-- Data to use follows --

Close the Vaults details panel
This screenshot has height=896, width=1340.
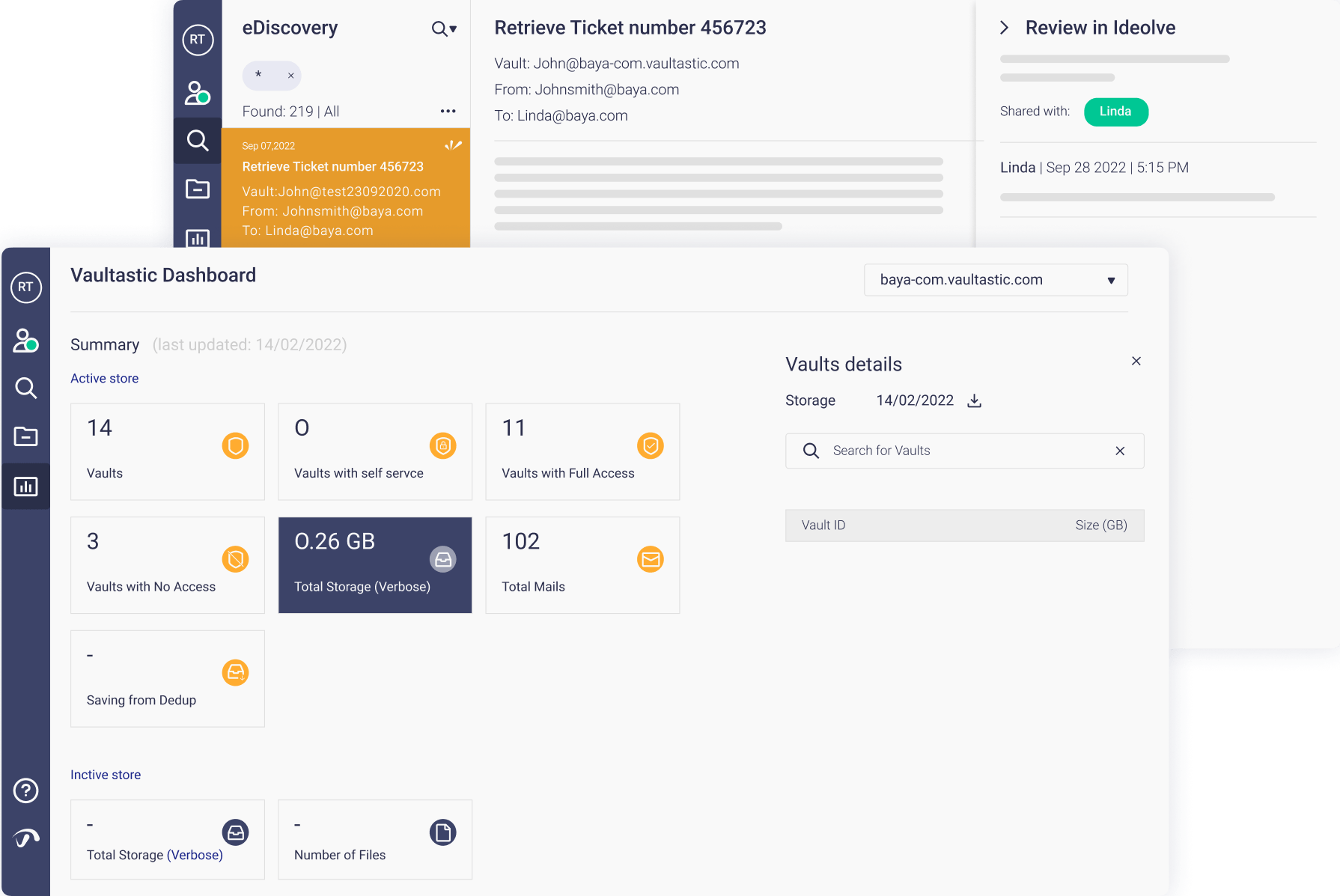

-- Data to use concluded --
-- Data to use follows --

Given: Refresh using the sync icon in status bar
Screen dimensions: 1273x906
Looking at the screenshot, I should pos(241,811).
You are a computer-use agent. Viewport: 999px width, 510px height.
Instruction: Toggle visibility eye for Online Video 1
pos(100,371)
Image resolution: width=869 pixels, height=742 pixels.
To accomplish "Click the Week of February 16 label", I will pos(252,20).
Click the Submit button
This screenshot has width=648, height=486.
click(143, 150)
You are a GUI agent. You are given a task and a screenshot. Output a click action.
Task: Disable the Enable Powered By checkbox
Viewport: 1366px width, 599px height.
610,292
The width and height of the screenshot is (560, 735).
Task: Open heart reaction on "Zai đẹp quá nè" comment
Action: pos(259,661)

-- Data to use concluded --
-- Data to use follows --

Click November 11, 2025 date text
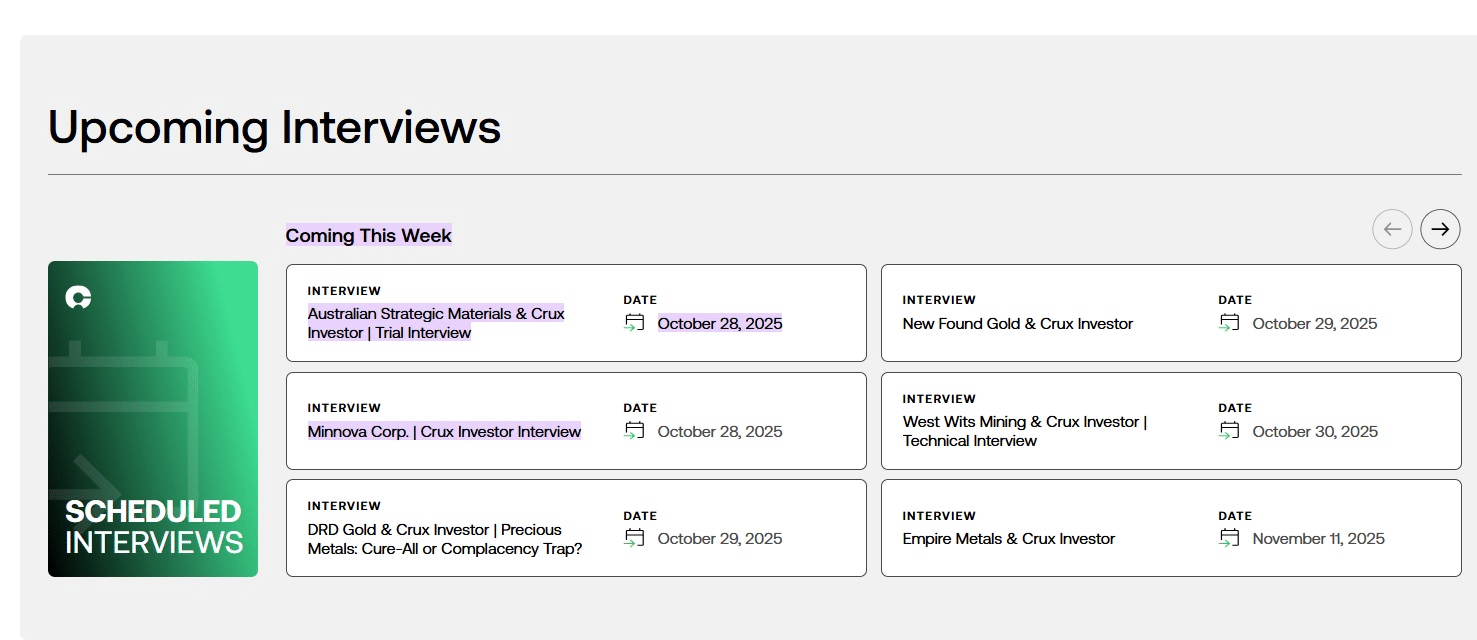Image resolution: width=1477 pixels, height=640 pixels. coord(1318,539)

-- Data to use concluded --

◆ **Directions**
Where in the listing does the string "agent" appear? Copy every line that has it.

◆ **Your response**
You are a computer-use agent. Viewport: 999px width, 510px height.
You are a GUI agent. You are given a task and a screenshot. Output a click action.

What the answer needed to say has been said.